Suppose that the number $a$ satisfies the equation $4 = a + a^{ - 1}$. What is the value of $a^{4} + a^{ - 4}$?

$\textbf{(A)}\ 164 \qquad \textbf{(B)}\ 172 \qquad \textbf{(C)}\ 192 \qquad \textbf{(D)}\ 194 \qquad \textbf{(E)}\ 212$

Solution 1 (Increases the Powers)

Squaring both sides of $a+a^{-1}=4$ gives $a^2+a^{-2}+2=16,$ from which $a^2+a^{-2}=14.$

Squaring both sides of $a^2+a^{-2}=14$ gives $a^4+a^{-4}+2=196,$ from which $a^4+a^{-4}=\boxed{\textbf{(D)}\ 194}.$

~Rbhale12 (Fundamental Logic)

~MRENTHUSIASM (Reconstruction)

Solution 2 (Decreases the Powers)

Note that for all real numbers $k,$ we have $a^{2k} + a^{-2k} + 2 = \left(a^{k} + a^{-k}\right)^2,$ from which \[a^{2k} + a^{-2k} = \left(a^{k} + a^{-k}\right)^2-2.\] We apply this result twice to get the answer: \begin{align*} a^4 + a^{-4} &= \left(a^2 + a^{-2}\right)^2 - 2 \\ &= \left[\left(a + a^{-1}\right)^2 - 2\right]^2 - 2 \\ &= \boxed{\textbf{(D)}\ 194}. \end{align*} ~Azjps (Fundamental Logic)

~MRENTHUSIASM (Reconstruction)

Solution 3 (Binomial Theorem)

Squaring both sides of $a+a^{-1}=4$ gives $a^2+a^{-2}+2=16,$ from which $a^2+a^{-2}=14.$

Applying the Binomial Theorem, we raise both sides of $a+a^{-1}=4$ to the fourth power: \begin{align*} \binom40a^4a^0+\binom41a^3a^{-1}+\binom42a^2a^{-2}+\binom43a^1a^{-3}+\binom44a^0a^{-4}&=256 \\ a^4+4a^2+6+4a^{-2}+a^{-4}&=256 \\ \left(a^4+a^{-4}\right)+4\left(a^2+a^{-2}\right)&=250 \\ \left(a^4+a^{-4}\right)+4(14)&=250 \\ a^4+a^{-4}&=\boxed{\textbf{(D)}\ 194}. \end{align*} ~MRENTHUSIASM

Solution 4 (Solves for a)

We multiply both sides of $4=a+a^{-1}$ by $a,$ then rearrange: \[a^2-4a+1=0.\]

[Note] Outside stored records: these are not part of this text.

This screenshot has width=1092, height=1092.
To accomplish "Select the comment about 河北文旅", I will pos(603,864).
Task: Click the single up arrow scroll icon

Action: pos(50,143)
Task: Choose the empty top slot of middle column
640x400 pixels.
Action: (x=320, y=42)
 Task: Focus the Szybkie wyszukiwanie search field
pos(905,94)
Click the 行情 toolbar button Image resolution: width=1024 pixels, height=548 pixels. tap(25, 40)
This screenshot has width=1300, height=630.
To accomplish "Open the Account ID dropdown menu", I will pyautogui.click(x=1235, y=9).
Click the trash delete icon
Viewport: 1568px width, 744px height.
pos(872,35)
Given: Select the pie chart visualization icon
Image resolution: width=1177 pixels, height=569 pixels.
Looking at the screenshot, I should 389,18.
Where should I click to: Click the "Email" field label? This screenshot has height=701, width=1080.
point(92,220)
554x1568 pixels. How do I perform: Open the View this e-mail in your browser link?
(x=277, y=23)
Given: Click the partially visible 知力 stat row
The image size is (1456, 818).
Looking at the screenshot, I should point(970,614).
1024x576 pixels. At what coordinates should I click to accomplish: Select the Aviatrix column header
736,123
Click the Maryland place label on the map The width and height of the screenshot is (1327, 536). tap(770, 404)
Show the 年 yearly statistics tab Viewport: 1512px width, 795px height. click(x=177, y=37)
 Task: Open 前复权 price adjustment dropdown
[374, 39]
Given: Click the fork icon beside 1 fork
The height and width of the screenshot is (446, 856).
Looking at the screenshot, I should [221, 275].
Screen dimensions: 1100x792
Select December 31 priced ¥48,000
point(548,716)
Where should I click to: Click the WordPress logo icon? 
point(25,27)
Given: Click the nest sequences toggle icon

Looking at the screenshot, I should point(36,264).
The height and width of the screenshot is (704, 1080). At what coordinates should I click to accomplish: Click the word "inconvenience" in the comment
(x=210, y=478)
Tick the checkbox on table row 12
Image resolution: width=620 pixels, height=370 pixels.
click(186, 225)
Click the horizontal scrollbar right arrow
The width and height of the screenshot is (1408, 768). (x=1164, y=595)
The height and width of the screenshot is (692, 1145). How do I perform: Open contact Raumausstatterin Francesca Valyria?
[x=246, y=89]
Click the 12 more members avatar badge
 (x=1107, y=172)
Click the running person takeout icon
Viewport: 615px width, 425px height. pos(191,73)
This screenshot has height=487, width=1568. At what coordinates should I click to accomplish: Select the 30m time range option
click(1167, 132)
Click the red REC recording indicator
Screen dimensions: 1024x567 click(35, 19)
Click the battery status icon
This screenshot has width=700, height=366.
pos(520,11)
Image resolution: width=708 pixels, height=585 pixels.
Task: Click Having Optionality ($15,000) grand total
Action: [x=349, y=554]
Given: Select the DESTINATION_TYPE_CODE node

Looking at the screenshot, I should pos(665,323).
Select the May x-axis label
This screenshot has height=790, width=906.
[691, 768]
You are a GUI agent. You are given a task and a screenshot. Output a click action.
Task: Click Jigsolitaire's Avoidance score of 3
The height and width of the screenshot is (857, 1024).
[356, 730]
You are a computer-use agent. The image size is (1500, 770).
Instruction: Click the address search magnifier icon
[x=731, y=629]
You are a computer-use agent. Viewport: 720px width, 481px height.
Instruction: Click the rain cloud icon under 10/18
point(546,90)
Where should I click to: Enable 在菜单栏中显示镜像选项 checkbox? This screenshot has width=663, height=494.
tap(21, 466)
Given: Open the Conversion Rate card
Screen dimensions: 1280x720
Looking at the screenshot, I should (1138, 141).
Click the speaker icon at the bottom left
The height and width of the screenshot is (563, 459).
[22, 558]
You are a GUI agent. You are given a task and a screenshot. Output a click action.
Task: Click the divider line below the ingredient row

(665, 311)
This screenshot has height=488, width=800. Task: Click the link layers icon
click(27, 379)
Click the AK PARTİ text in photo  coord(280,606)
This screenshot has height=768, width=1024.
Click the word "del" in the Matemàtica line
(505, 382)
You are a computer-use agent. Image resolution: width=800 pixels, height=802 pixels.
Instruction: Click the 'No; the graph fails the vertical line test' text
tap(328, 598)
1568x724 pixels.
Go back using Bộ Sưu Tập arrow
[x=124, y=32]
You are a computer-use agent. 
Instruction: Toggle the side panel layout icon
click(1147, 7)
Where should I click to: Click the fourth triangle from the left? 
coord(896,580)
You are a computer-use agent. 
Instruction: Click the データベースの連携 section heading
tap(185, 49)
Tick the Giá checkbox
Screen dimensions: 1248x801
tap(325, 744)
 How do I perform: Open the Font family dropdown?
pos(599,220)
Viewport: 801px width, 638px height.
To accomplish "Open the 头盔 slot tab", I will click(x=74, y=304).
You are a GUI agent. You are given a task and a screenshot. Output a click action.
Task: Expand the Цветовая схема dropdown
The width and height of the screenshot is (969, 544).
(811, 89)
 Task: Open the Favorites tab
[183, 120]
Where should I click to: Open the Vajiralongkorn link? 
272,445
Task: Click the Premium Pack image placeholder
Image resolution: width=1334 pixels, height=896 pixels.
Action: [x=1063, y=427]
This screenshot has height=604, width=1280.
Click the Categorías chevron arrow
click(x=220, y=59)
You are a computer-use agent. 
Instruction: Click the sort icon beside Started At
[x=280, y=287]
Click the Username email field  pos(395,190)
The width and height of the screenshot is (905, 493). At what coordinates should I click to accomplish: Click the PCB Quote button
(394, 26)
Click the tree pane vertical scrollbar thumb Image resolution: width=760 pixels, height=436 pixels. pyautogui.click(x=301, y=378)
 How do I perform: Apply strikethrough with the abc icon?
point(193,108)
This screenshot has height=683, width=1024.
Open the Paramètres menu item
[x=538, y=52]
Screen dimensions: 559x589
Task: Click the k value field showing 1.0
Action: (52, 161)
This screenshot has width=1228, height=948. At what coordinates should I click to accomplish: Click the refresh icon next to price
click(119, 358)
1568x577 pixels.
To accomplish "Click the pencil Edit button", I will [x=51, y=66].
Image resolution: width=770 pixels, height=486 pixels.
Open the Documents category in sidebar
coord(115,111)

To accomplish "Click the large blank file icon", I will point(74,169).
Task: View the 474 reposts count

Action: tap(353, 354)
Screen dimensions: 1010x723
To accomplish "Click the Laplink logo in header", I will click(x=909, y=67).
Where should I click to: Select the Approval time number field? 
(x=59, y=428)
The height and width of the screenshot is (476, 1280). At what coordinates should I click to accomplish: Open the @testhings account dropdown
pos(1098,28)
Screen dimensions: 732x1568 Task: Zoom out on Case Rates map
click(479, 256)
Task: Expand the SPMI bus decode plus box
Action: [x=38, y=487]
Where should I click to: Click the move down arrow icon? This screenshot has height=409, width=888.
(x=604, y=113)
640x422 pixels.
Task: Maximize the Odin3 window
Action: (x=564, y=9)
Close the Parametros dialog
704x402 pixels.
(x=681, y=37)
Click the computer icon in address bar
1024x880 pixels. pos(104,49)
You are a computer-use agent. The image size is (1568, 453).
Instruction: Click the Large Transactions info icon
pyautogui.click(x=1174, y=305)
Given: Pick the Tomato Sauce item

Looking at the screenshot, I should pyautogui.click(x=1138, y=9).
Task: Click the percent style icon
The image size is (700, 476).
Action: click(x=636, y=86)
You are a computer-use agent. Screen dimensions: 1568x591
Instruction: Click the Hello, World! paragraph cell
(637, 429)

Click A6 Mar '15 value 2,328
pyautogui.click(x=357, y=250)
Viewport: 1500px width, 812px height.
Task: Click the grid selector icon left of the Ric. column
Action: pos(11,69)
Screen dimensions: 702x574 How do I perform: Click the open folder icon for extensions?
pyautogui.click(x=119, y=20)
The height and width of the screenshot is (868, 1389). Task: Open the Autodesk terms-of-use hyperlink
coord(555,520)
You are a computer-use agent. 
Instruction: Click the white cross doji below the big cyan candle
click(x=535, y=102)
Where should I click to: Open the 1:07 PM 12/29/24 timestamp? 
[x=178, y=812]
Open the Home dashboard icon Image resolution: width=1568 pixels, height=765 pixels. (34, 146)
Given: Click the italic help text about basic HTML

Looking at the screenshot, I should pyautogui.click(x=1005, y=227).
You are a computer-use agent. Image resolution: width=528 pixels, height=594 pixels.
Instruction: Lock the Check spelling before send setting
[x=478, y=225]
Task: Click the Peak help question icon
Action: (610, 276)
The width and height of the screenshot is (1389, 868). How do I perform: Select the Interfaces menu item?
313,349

We apply the Quadratic Formula to get $a=2\pm\sqrt3.$

By Vieta's Formulas, note that the roots are reciprocals of each other. Therefore, both values of $a$ produce the same value of $a^4+a^{-4}:$ \begin{align*} a^4+a^{-4}&=\left(2+\sqrt{3}\right)^4 + \left(2+\sqrt{3}\right)^{-4} \\ &=\left(2+\sqrt{3}\right)^4+\left(2-\sqrt{3}\right)^4 &&&(*) \\ &=\boxed{\textbf{(D)}\ 194}. \end{align*} Remarks about $\boldsymbol{(*)}$

  1. To find the fourth power of a sum/difference, we can first square that sum/difference, then square the result.

  2. When we expand the fourth powers and combine like terms, the irrational terms will cancel.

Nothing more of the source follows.